_EXERCISE DETAILS_
Echo the following lines word for word, leaving out any pictures.

_AVAILABLE RECORDS_
........
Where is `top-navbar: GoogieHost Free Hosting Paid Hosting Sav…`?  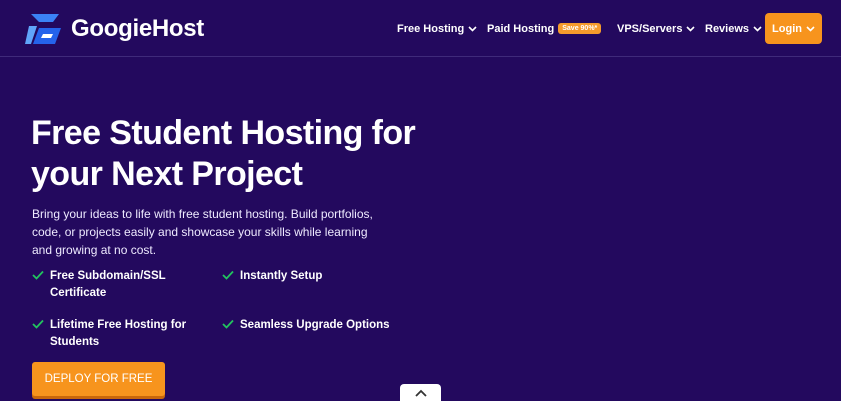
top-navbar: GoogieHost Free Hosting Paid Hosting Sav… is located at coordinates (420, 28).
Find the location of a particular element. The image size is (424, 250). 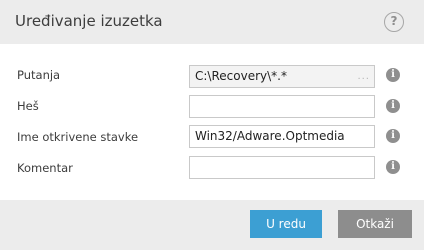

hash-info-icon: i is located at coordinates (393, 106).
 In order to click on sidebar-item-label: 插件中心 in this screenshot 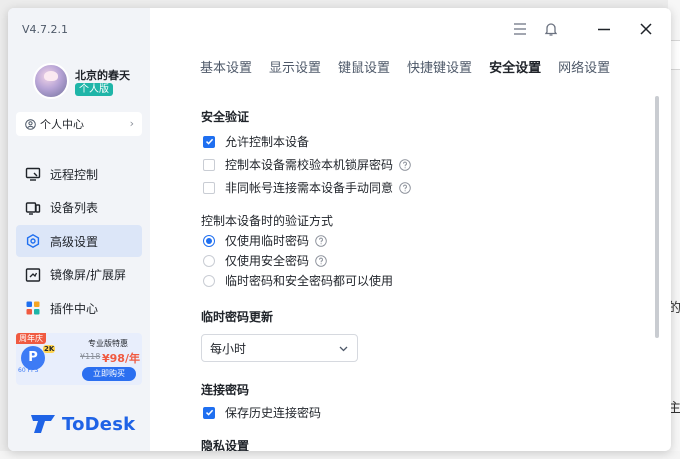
........
_FINISHED TASK_
Where is `top-navbar: GoogieHost Free Hosting Paid Hosting Sav…`?  
top-navbar: GoogieHost Free Hosting Paid Hosting Sav… is located at coordinates (420, 28).
Find the location of a particular element. The image size is (424, 250). 

hash-info-icon: i is located at coordinates (393, 106).
 In order to click on sidebar-item-label: 插件中心 in this screenshot 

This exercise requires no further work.